● **TASK DESCRIPTION**:
Repeat all the records, precisely as given.

╭──

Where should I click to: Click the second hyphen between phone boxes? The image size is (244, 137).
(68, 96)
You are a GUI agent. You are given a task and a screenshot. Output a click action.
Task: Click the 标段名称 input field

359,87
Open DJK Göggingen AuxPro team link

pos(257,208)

╰──

● **SOLUTION TO THE EXERCISE**:
Where should I click to: Click the second hyphen between phone boxes? The image size is (244, 137).
(68, 96)
You are a GUI agent. You are given a task and a screenshot. Output a click action.
Task: Click the 标段名称 input field

359,87
Open DJK Göggingen AuxPro team link

pos(257,208)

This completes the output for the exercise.